Among the entries that follow, some lines contain the word "Zálepky". Show all of them.
━━━━━━━━━━━━━━━━━━━━━━━━━━━━━━
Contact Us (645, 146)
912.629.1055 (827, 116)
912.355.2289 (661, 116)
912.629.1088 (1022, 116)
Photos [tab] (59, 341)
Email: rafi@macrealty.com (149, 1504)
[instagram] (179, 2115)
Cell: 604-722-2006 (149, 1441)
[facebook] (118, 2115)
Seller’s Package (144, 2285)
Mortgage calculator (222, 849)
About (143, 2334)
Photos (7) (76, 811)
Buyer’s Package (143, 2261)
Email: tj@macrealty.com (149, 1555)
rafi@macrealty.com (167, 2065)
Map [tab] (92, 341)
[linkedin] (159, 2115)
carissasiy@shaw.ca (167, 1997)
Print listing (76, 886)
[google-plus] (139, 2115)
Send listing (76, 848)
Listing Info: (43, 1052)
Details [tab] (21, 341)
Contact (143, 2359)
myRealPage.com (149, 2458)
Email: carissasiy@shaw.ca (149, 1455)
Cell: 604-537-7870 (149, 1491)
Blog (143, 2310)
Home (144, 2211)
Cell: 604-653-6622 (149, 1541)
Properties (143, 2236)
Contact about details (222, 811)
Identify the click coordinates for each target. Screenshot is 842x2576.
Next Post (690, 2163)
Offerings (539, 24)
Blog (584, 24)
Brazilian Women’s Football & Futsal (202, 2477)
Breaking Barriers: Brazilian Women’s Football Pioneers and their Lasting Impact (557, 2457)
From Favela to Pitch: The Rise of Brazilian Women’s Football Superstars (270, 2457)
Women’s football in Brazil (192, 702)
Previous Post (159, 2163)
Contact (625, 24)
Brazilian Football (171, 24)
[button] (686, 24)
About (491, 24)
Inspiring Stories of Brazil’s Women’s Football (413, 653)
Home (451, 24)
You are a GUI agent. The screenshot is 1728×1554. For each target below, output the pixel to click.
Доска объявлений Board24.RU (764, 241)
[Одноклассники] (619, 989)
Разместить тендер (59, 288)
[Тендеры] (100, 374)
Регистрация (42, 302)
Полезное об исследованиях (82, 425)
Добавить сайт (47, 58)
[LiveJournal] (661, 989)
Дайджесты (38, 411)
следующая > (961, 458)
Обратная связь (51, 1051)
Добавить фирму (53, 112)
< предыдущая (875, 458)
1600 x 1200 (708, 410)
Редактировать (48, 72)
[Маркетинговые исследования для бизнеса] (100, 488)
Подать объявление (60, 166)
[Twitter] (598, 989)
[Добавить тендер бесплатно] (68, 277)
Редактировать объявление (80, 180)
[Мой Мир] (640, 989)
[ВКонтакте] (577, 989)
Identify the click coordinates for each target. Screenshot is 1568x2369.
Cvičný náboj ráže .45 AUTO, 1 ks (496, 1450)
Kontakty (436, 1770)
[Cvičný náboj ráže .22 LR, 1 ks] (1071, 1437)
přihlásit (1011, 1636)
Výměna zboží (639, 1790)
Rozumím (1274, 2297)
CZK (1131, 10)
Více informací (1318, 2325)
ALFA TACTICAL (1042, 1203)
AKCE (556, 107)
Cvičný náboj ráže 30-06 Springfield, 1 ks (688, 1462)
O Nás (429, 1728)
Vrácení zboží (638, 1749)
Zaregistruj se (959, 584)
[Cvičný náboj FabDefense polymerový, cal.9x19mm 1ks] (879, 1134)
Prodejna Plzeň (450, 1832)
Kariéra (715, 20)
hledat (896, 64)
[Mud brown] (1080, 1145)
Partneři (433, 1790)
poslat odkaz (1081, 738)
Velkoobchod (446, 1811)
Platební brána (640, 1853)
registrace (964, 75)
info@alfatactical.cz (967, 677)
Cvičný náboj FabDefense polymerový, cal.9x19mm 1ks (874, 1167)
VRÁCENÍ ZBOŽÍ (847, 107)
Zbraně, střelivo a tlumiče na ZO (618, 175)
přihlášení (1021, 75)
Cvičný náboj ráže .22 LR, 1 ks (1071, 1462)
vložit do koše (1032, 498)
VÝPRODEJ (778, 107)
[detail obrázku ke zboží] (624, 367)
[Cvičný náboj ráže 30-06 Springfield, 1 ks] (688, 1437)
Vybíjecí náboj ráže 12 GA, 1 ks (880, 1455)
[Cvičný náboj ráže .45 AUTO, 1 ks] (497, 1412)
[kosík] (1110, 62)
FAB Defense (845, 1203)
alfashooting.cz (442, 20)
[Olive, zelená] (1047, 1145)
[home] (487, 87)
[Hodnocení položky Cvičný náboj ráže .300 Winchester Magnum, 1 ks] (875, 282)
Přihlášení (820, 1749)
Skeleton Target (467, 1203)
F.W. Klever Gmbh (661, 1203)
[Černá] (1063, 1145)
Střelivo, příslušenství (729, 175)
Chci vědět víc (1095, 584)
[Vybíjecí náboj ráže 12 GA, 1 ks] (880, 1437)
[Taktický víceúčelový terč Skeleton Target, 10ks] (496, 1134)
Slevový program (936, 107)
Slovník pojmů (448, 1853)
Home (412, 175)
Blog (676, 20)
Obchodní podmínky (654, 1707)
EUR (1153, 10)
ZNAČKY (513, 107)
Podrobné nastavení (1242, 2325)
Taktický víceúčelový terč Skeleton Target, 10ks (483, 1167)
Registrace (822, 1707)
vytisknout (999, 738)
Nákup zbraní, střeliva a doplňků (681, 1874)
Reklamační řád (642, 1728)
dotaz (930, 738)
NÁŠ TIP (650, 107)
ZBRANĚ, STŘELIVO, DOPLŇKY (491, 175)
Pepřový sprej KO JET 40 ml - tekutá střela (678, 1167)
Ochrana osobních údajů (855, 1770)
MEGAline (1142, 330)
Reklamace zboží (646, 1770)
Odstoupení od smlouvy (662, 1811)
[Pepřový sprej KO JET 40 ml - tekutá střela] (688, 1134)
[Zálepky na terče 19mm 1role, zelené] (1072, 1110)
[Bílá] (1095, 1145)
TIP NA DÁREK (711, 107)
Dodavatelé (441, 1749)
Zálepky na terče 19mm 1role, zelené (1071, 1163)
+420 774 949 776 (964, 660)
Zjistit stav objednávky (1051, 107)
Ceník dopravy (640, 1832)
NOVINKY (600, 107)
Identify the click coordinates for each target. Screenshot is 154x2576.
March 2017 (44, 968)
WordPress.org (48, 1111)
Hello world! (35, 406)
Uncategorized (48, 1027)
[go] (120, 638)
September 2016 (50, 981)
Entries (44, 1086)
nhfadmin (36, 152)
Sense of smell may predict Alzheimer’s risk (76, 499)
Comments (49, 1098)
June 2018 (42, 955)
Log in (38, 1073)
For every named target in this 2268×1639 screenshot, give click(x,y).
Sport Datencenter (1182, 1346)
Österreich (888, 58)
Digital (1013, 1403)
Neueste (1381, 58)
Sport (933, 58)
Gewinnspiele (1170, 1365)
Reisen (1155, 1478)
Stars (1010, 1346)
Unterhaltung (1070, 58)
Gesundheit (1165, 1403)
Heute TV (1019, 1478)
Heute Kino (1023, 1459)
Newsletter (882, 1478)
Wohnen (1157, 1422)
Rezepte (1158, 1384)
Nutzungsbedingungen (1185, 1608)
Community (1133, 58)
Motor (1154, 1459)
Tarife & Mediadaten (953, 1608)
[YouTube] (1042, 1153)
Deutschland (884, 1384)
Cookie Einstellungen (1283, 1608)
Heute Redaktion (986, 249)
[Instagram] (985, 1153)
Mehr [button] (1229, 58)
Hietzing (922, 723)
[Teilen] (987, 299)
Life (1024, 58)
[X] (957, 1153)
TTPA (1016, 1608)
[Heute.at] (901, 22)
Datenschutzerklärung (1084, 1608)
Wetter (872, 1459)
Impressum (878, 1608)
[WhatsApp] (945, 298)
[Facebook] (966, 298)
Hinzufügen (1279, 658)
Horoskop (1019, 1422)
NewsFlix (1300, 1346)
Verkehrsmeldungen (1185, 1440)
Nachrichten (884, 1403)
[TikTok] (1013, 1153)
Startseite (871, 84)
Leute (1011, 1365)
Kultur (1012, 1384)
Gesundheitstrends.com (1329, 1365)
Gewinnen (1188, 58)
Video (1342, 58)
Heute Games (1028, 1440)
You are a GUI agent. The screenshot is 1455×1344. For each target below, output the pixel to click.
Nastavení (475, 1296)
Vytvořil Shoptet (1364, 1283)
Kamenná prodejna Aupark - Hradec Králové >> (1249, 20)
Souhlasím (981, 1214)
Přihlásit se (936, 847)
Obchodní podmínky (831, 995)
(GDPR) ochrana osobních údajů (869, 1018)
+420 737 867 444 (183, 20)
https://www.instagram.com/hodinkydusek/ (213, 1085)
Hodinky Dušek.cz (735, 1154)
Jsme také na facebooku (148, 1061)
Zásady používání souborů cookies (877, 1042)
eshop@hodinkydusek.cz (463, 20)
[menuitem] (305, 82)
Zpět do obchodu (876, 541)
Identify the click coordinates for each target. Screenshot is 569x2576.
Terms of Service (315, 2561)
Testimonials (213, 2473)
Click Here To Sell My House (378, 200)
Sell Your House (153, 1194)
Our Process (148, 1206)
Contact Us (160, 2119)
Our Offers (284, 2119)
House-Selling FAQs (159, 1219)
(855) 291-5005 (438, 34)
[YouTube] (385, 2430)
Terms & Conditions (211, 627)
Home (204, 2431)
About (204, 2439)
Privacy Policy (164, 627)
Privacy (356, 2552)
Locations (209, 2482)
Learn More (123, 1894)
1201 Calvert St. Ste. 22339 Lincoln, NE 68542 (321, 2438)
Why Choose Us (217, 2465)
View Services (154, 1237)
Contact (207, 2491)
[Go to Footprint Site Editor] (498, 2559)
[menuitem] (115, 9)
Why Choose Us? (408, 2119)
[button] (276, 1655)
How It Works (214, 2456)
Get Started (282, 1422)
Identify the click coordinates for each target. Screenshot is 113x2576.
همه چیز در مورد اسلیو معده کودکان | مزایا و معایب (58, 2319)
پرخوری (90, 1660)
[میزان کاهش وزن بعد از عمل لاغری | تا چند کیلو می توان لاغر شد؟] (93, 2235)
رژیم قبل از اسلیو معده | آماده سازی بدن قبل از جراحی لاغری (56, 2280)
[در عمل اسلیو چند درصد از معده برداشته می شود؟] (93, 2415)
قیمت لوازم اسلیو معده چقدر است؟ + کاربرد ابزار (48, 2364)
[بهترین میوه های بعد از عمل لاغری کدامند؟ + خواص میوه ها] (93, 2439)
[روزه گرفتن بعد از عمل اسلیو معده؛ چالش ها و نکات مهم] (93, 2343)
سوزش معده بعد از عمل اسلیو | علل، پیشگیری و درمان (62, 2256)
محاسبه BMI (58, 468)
━━━━━━━━━━━━━━━━━━━━━━━━━━━━━━
Task response.
[Zálepky na terče 19mm 1role, zelené] (1072, 1110)
Zálepky na terče 19mm 1role, zelené (1071, 1163)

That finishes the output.